__PROBLEM TO WORK ON__: Can you sum up the forum thread below in two sentences?

___ PROVIDED PASSAGE ___

Stranger randomly stabs boy, 3, in the eye before turning on his brother


----------



## bellatiamarie (Aug 30, 2019)

Ooh chile she would’ve wore a good  whoopin

Then she tried to go for the other kid too.  What in the world???


----------



## Theresamonet (Aug 30, 2019)

God. There’s some truly disturbed people just wondering around amongst us. That’s why I stay on guard.

Dad is definitely on the cowardly side. I feel bad for him though; that’s not a reaction you want caught on camera.


----------



## ThirdEyeBeauty (Aug 30, 2019)

^^^He shielded the other child and attempted to attack the woman but she was going to stab him. Plus it looks so bad to me for a man to hit a woman even in this case except to subdue her. If he can't subdue her (probably not based on her size vs his) then it's better I not see him beat her.  

I feel bad for the first child.  They seem to not notice at first how badly injured he was.


----------



## LostInAdream (Aug 31, 2019)

ThirdEyeBeauty said:


> ^^^He shielded the other child and attempted to attack the woman but she was going to stab him. Plus it looks so bad to me for a man to hit a woman even in this case except to subdue her. If he can't subdue her (probably not based on her size vs his) then it's better I not see him beat her.
> 
> I feel bad for the first child.  They seem to not notice at first how badly injured he was.


Nah sis would have been justified for catching them hands. Sorry not sorry. There’s no way any man of mind better not beat the breaks off someone slashing my child’s face.


----------



## FoxxyLocs (Aug 31, 2019)

He should have given the other child to the mom and handled the lady. No other response is acceptable. 

What in the world is wrong with people. I can't imagine. I always worry about what I would do if someone attacked me while I'm alone, but I shouldn't have to worry if I'm with DH.

___ SUPPLIED ENTRIES ___

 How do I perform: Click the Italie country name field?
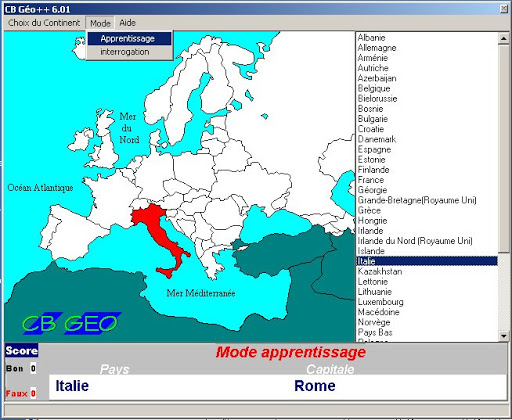72,386
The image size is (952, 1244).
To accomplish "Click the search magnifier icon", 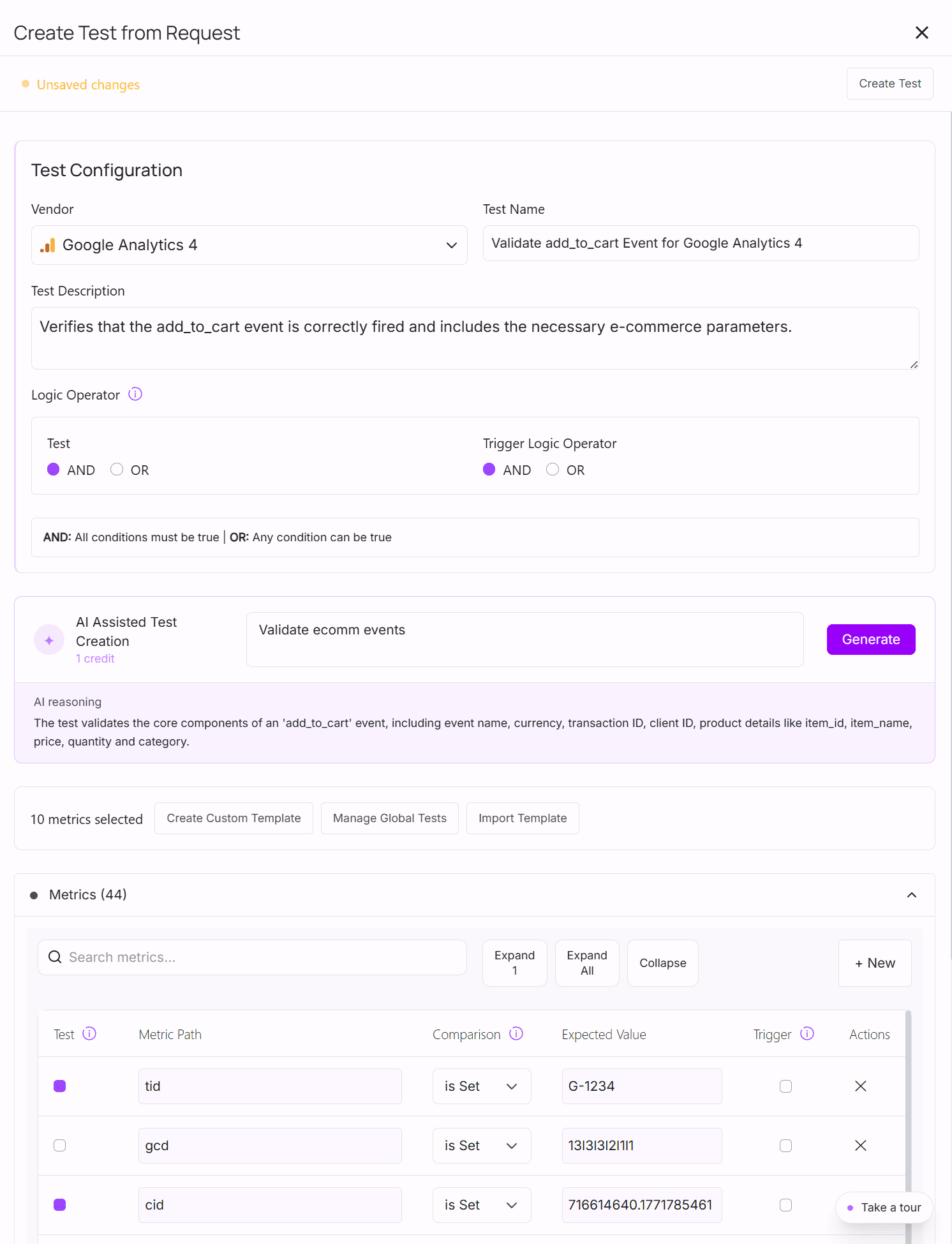I will pyautogui.click(x=56, y=957).
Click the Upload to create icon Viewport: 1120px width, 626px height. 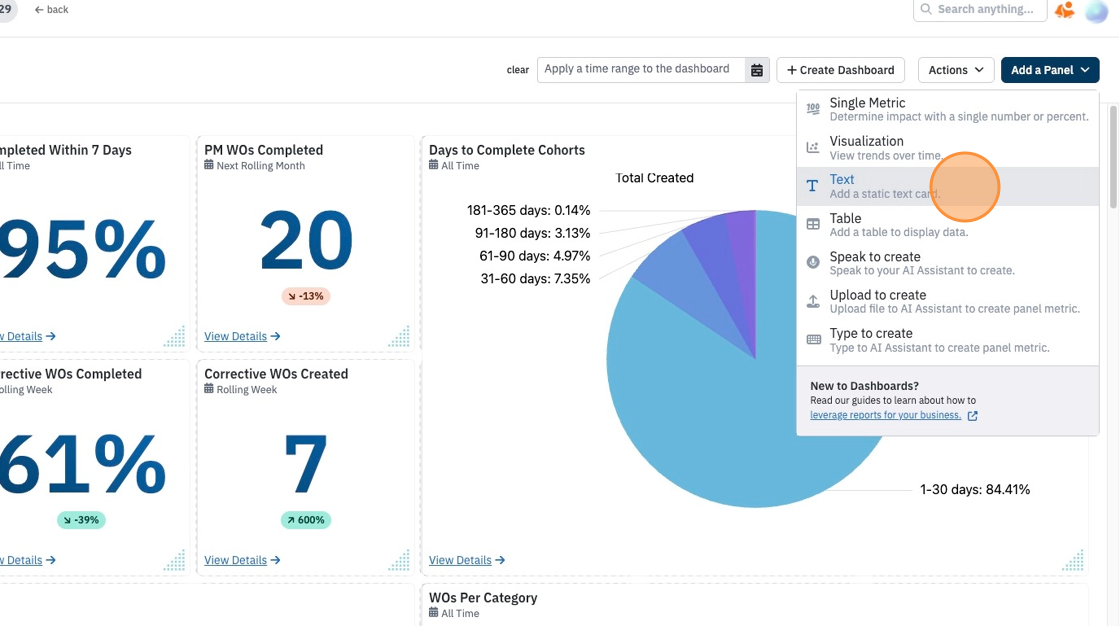tap(813, 301)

___

__FINAL ANSWER__: Commenters react to a stranger who stabbed a 3-year-old boy in the eye and then went after his brother, and some call the father's response cowardly. One commenter defends him for shielding the other child and not beating the woman, while others say he should have handed off the child and fought her.